Next Wednesday, 10 November 2010, is the bicentenary of the birth of George Jennings, a Victorian plumber who made a significant contribution to hygiene through improving public sanitation.
As a teenager, Josiah George Jennings began working in an uncle’s plumbing business in Southampton and in 1831 he joined a London plumbing firm. In 1838 he set up his own London business, specialising in designing “as perfect a sanitary closet as can be made”.
By far his most famous project was to install the world’s first public toilets at the 1851 Great Exhibition. His Monkey Closets in the Crystal Palace “retiring rooms” were used by 827,280 visitors to the exhibition.

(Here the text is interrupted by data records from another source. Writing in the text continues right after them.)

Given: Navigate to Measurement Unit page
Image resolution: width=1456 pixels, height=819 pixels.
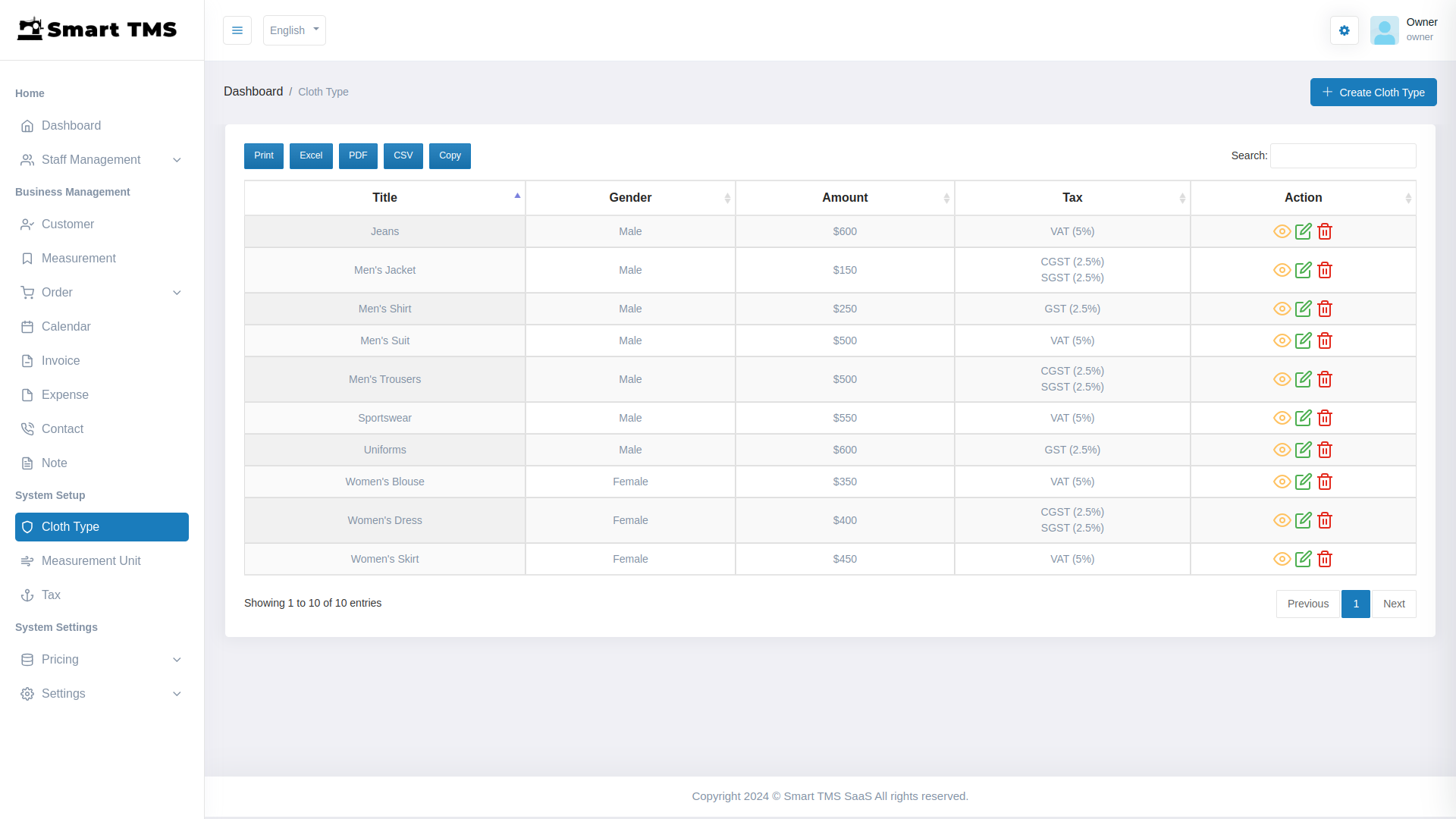Looking at the screenshot, I should [91, 560].
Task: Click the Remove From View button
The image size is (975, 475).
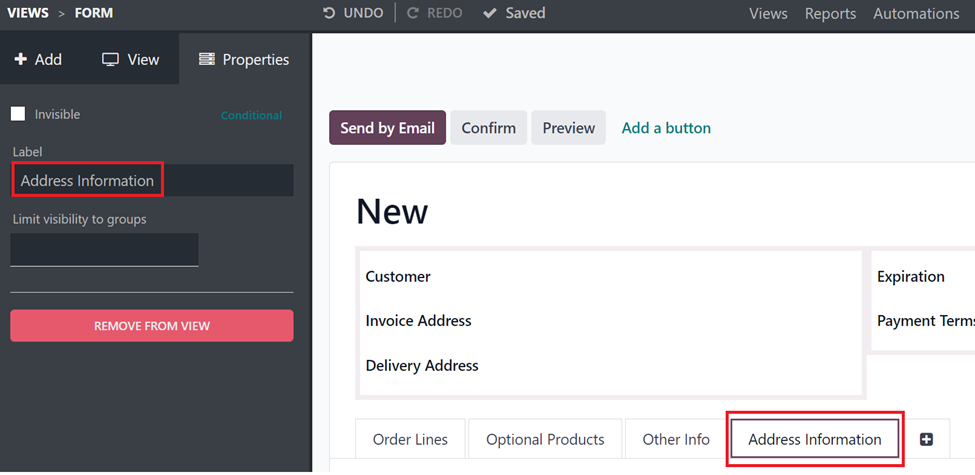Action: (152, 326)
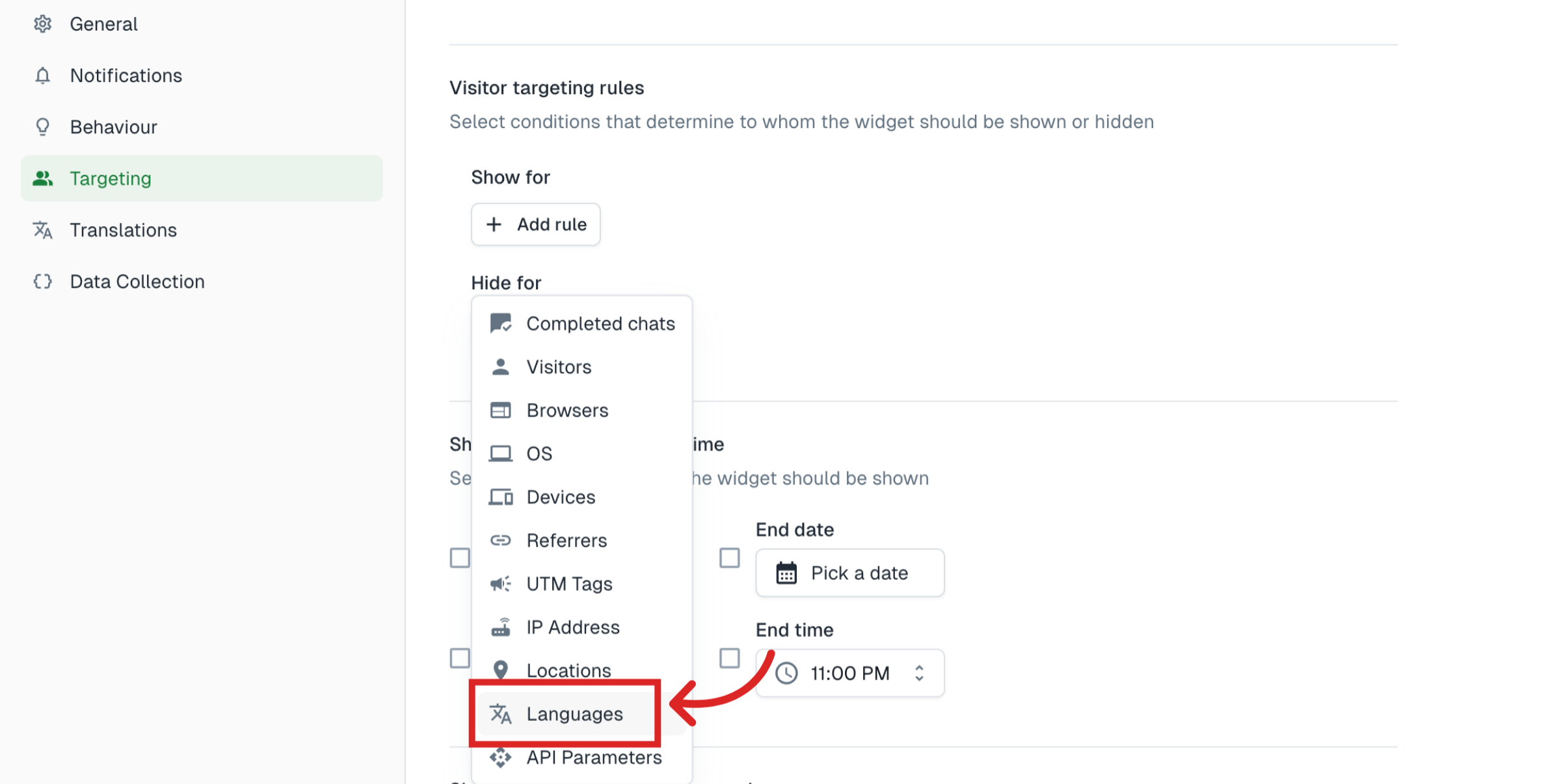
Task: Select the Devices icon
Action: coord(500,497)
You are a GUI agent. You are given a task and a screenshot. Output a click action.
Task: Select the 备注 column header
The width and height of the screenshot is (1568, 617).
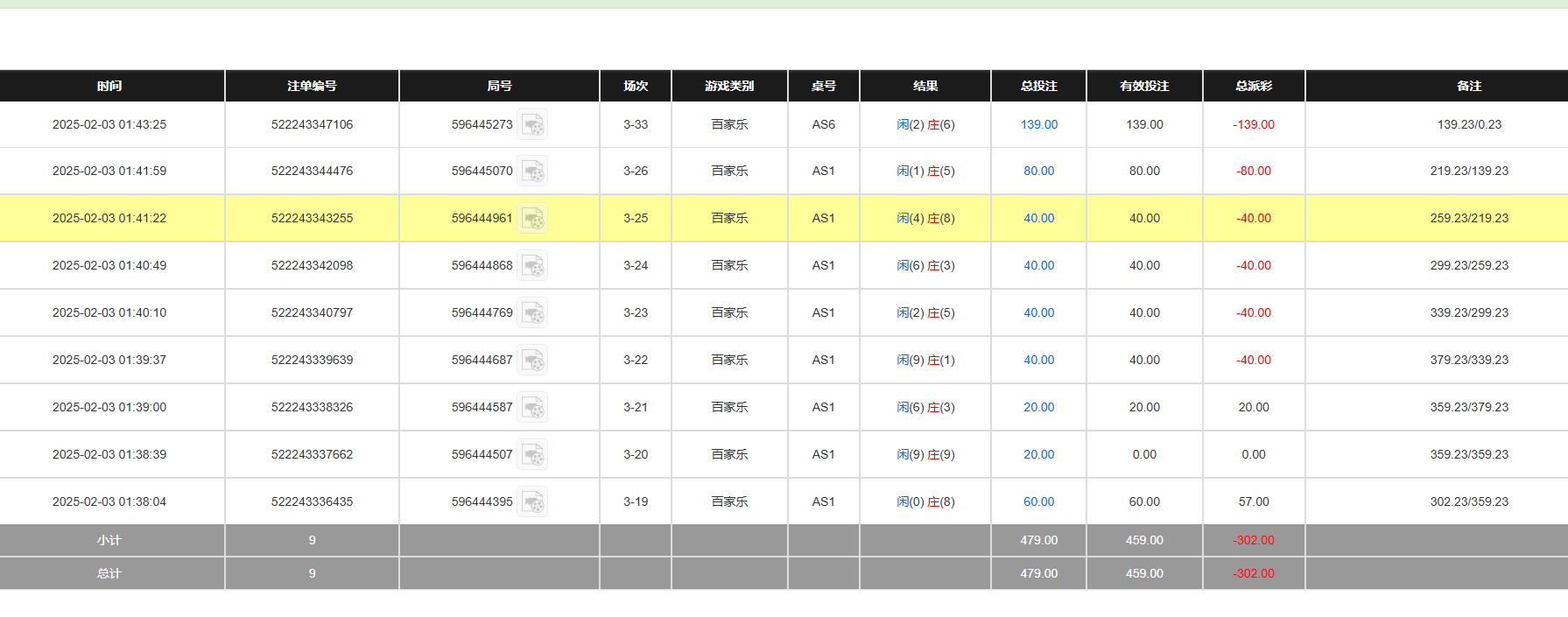tap(1468, 86)
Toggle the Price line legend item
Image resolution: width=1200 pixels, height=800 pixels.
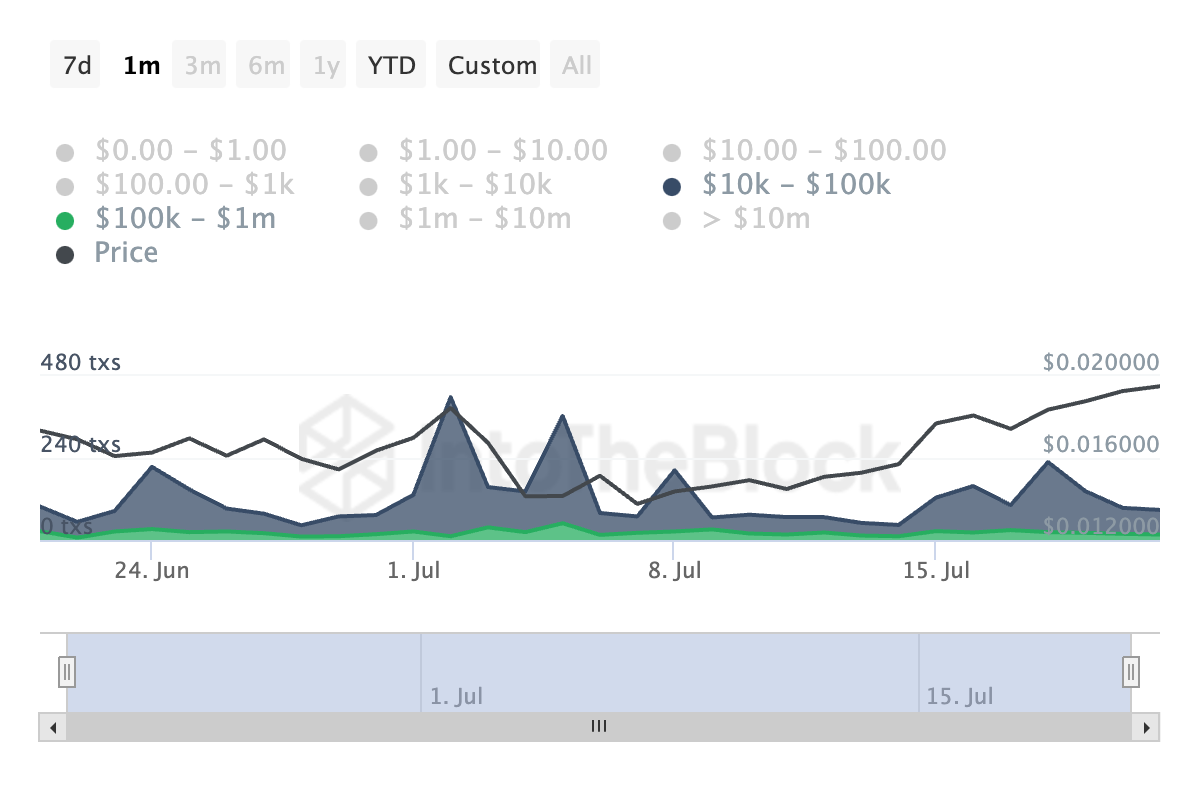[x=126, y=253]
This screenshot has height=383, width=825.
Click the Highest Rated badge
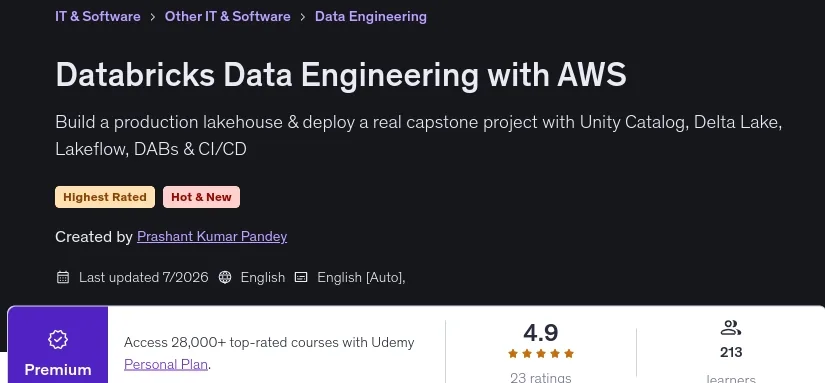105,197
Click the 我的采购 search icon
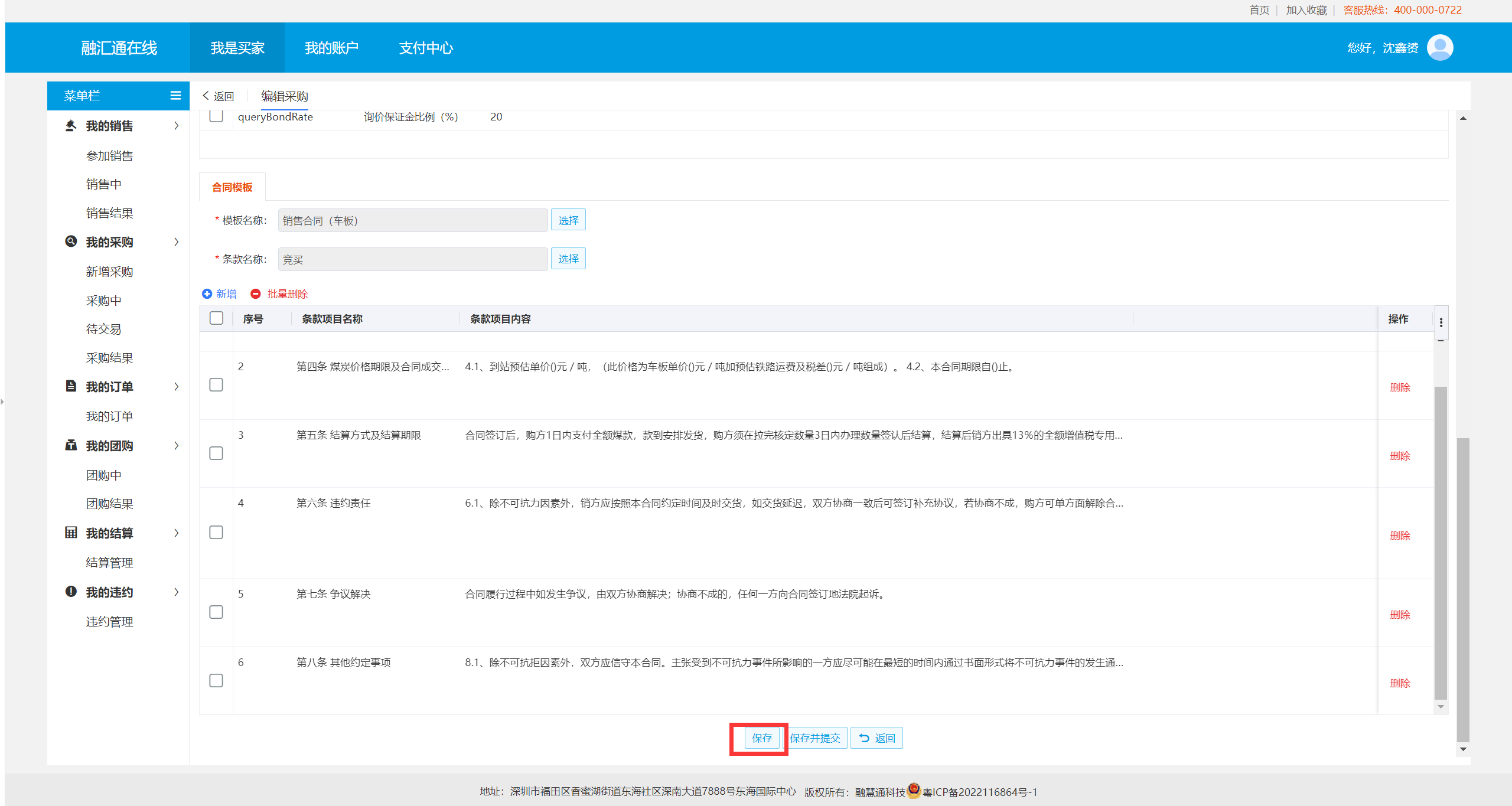 click(71, 242)
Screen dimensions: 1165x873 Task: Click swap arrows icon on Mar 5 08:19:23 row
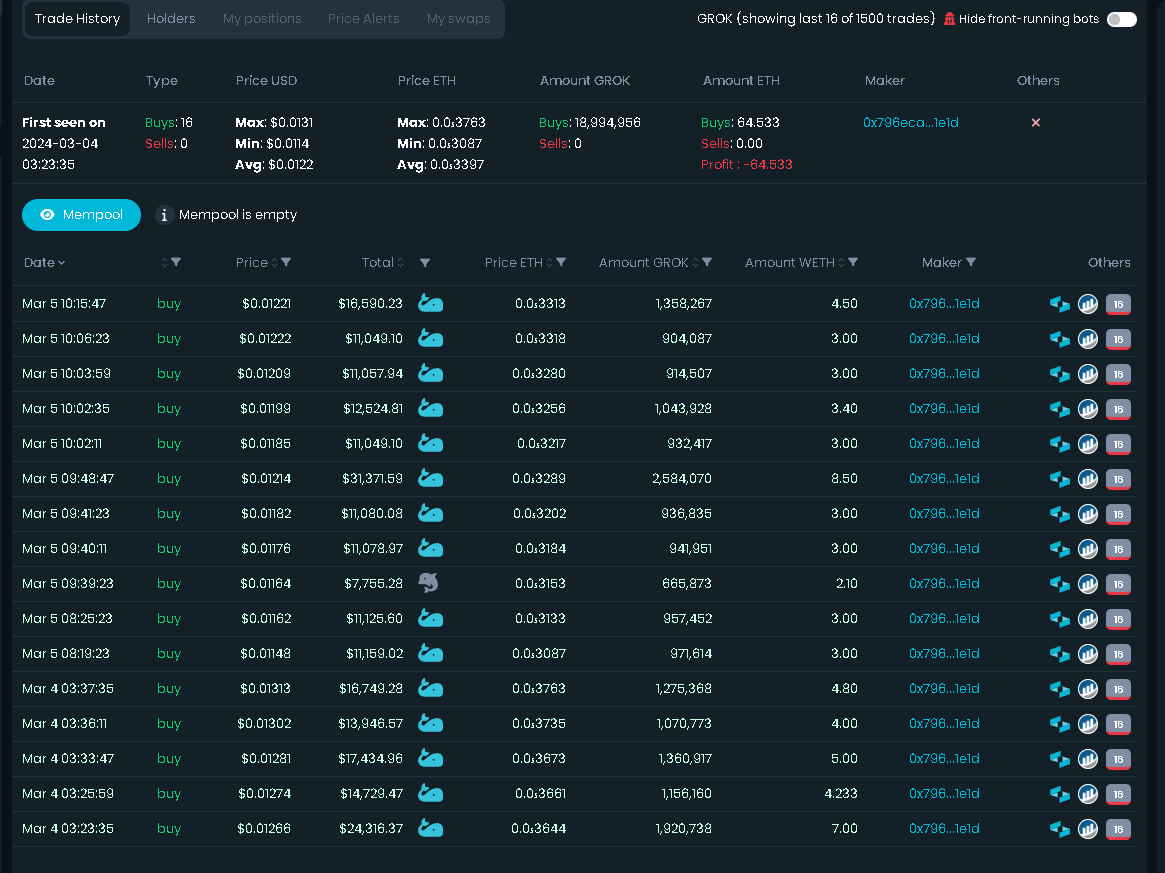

They paid a penny (hence the euphemism “to spend a penny”), which guaranteed a clean seat, a towel, a comb and a shoe-shine.
When the exhibition finished and the Crystal Palace was moved to Sydenham, Jennings persuaded the organisers to keep the toilets open, and they went on to earn more than £1,000 a year.
Jennings worked tirelessly at refining the design of sanitary ware. His improvements included more efficient designs for the water traps (U-bends and S-bends) that prevent the return of sewer gases. He patented the first water-closet that always retains some water in the pan. He also improved the valves and pumps of the lavatory flush mechanism and introduced the ball-float to regulate cistern water levels.
(Incidentally, Jennings was making flush toilets while Thomas Crapper, often said to be their inventor, was still a child.)
During the Crimean war, Jennings headed a commission sent out at the request of Florence Nightingale to improve sanitary conditions in military hospitals.
Jennings died in 1882, aged 72, as the result of an accident on his way home from work. The family firm continued until 1967.